Tuesday, May 8, 2018

The Weight

Sweet Girl,
I put you to bed tonight.  Normally, Daddy is the one who gets that privilege, but tonight the honor was all mine. And tonight, you gave me a sweet gift: you fell asleep in my arms.  Now, we have worked hard to get you to learn to fall asleep on your own. Too hard, perhaps, as now we almost never have the pleasure of watching you slumber safely in our arms or feeling the weight of your sleeping frame on our chests.  The weight, oh, the weight.

As I stared down at your 10-month-old face, I couldn't help but think back to all the long, late nights of rocking a newborn you, willing sleep to win out.  Your tiny little body fit so perfectly in the crook of my arm. Now, when you stretch to your full length, the width of the chair cannot contain you. Yet you are still my baby girl. Your body still curls around mine instinctively as you nurse. And in those rare, sleepy moments, your head finds its way to the curve in my neck and finds its fit and nestles in. The glorious weight of your little body on mine is one I hope I never forget.
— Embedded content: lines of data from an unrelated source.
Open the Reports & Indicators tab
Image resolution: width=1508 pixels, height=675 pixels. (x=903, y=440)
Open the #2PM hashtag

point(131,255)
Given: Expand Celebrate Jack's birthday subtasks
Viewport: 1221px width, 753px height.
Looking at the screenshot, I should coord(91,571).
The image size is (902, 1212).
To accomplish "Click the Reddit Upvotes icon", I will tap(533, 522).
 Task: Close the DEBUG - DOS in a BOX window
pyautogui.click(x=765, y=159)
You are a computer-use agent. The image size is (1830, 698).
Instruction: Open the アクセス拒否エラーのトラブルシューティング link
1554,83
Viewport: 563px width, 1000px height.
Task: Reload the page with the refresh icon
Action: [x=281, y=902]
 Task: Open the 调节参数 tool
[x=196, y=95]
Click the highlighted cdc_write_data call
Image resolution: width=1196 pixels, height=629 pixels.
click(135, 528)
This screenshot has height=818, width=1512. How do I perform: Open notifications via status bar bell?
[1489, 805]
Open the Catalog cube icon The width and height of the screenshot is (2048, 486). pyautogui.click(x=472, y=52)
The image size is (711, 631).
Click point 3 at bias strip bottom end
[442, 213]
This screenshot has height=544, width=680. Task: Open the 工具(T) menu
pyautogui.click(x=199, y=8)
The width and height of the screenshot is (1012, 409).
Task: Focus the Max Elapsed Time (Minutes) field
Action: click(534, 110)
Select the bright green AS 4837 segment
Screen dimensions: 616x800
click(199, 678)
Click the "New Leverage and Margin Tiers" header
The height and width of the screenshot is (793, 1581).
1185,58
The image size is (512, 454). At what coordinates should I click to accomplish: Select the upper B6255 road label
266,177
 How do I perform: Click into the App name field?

I am absolutely undone by you.

As I rock you and watch your sleeping breaths whisper in and out, in and out, I am undone by the weight of my responsibility. The weight of my hopes for you. The weight of my continuous awareness of my shortcomings.  The weight, sweet girl, of my love for you.  It's all quite crushing.

How in the world have I been entrusted with such a gift?  How can I possibly rise to the occasion to be the kind of mama that you need? How will I ever succeed in not royally screwing this all up?

What a weighty, blessed responsibility this is.